== Segment start ==

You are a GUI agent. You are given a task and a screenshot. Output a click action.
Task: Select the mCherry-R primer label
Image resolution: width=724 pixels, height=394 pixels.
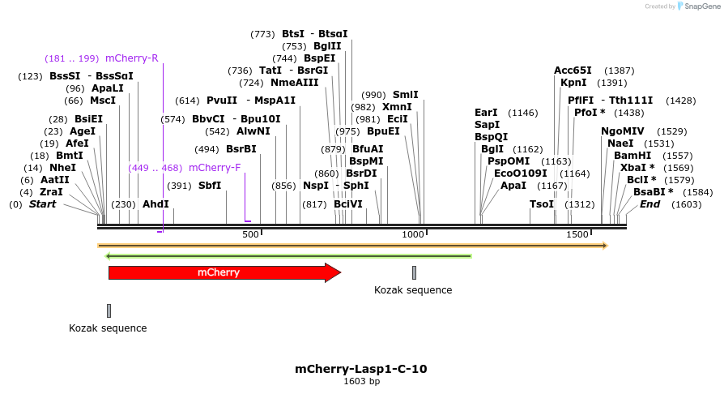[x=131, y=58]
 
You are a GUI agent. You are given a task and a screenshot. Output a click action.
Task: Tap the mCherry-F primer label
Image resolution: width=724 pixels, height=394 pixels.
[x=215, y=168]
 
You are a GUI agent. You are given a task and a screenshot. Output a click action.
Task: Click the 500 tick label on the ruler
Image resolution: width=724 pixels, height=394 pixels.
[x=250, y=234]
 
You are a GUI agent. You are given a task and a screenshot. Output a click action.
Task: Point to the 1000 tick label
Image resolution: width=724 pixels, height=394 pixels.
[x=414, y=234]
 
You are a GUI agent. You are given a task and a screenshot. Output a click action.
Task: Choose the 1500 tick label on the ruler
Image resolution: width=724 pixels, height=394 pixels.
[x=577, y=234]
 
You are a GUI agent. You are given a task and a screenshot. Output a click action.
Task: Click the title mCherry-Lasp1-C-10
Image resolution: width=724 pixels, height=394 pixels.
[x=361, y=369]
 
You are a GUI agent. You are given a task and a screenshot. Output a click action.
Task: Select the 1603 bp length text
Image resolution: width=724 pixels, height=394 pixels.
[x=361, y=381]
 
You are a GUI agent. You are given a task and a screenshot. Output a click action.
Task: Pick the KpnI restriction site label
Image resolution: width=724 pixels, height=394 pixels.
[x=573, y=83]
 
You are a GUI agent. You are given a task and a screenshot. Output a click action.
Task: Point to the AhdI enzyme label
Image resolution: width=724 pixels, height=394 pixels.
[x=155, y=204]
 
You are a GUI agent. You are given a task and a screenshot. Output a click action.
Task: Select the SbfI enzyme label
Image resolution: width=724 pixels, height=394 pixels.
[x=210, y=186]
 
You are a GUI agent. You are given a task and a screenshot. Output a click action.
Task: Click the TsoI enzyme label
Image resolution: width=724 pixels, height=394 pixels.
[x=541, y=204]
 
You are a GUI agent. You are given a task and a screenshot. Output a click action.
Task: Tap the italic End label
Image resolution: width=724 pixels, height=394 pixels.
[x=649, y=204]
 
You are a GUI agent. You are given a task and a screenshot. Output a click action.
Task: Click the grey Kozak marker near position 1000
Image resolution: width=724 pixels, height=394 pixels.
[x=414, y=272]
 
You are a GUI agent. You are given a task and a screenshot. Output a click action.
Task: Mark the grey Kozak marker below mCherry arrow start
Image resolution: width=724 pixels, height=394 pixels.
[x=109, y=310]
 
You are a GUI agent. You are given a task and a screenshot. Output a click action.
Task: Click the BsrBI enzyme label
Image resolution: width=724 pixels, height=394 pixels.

== Segment end ==

Task objective → Copy out the line holding "Task: Select the 1603 bp length text" along with all lines after it through the end of the entries, exactly and only these.

Answer area →
Task: Select the 1603 bp length text
Image resolution: width=724 pixels, height=394 pixels.
[x=361, y=381]
 
You are a GUI agent. You are given a task and a screenshot. Output a click action.
Task: Pick the KpnI restriction site label
Image resolution: width=724 pixels, height=394 pixels.
[x=573, y=83]
 
You are a GUI agent. You are given a task and a screenshot. Output a click action.
Task: Point to the AhdI enzyme label
Image resolution: width=724 pixels, height=394 pixels.
[x=155, y=204]
 
You are a GUI agent. You are given a task and a screenshot. Output a click action.
Task: Select the SbfI enzyme label
Image resolution: width=724 pixels, height=394 pixels.
[x=210, y=186]
 
You are a GUI agent. You are given a task and a screenshot. Output a click action.
Task: Click the TsoI enzyme label
Image resolution: width=724 pixels, height=394 pixels.
[x=541, y=204]
 
You are a GUI agent. You are given a task and a screenshot. Output a click action.
Task: Tap the italic End label
Image resolution: width=724 pixels, height=394 pixels.
[x=649, y=204]
 
You are a GUI agent. You are given a task and a screenshot. Output a click action.
Task: Click the grey Kozak marker near position 1000
Image resolution: width=724 pixels, height=394 pixels.
[x=414, y=272]
 
You are a GUI agent. You are given a task and a screenshot. Output a click action.
Task: Mark the grey Kozak marker below mCherry arrow start
Image resolution: width=724 pixels, height=394 pixels.
[x=109, y=310]
 
You are a GUI agent. You are given a task and a screenshot. Output a click action.
Task: Click the BsrBI enzyme label
Image resolution: width=724 pixels, height=394 pixels.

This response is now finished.